The importance of lithium as a raw material is steadily increasing, especially in the growing markets of grid energy and e-mobility. Today, brines are the most important lithium sources. The rising lithium demand raises concerns over the expandability and the environmental impact of common mining techniques, which are mainly based on the evaporation of brine solutions (Salars) in arid and semiarid areas. In this case, much of the water contained in the brine is lost. Purification processes lead to further water losses of the ecosystems. This calls for new and improved processes for lithium production; one of them is electrodialysis (ED). Electrodialysis offers great potential in accessing lithium from brines in a more environmentally friendly way; furthermore, for the recovery of lithium from spent lithium-ion batteries (LIB), electrodialysis may become a vital technology. The following study focused on investigating the effect of varying brine compositions, different ED operation modes, and limiting factors on the use of ED for concentrating lithium-containing brine solutions. Synthetic lithium salt solutions (LiCl, LiOH) were concentrated using conventional ED in batch-wise operation. While the diluate solution was exchanged once a defined minimum concentration was reached, the concentrate solution was concentrated to the respective maximum. The experiments were conducted using a lab-scale ED-plant (BED1-3 from PCCell GmbH, Germany). The ion-exchange membranes used were PCSK and PCSA. The treated solutions varied in concentration and composition.
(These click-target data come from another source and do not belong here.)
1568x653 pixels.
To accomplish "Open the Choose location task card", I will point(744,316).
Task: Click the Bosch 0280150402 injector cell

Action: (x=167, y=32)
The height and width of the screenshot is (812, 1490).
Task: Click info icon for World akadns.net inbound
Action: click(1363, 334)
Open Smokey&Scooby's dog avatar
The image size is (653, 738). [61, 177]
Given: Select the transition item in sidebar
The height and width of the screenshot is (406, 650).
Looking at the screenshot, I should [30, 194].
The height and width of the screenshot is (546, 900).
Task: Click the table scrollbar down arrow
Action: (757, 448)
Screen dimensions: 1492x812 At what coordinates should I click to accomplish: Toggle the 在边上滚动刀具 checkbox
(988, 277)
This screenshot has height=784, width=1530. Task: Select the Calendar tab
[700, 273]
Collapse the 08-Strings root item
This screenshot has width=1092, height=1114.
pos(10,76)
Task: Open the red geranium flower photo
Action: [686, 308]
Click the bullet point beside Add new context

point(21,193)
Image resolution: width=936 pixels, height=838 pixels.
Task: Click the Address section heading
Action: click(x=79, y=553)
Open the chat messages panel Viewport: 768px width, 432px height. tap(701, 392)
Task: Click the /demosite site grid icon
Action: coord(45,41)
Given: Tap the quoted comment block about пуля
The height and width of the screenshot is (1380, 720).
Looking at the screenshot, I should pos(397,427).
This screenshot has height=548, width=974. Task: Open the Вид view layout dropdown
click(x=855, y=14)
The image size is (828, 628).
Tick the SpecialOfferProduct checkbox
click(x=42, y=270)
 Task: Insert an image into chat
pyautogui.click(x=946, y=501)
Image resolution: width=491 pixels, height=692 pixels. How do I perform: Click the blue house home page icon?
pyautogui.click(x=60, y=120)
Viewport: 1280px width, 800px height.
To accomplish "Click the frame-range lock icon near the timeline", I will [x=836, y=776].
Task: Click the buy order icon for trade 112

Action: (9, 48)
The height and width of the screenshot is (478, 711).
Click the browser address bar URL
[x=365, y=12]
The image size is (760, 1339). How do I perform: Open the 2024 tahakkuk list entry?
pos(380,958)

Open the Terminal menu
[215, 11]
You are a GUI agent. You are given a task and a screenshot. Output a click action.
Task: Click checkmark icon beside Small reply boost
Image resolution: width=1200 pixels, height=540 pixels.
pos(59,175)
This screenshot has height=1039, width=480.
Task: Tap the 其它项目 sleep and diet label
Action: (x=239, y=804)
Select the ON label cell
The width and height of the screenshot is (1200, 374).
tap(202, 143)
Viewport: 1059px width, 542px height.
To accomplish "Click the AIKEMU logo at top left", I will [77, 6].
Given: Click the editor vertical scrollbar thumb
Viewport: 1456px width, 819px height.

Parameters such as current density, current efficiency, and energy requirements were evaluated. ED proved highly effective in the concentration of lithium salt solutions. Lithium chloride solutions were concentrated up to approximately 18-fold of the initial concentration. Current efficiencies and current densities depended on voltage, concentration, and the composition of the brine. Overall, the current efficiencies reached maximum values of around 70%. Furthermore, the experiments revealed a water transport of about 0.05 to 0.075% per gram of LiCl transferred from the diluate solution to the concentrate solution.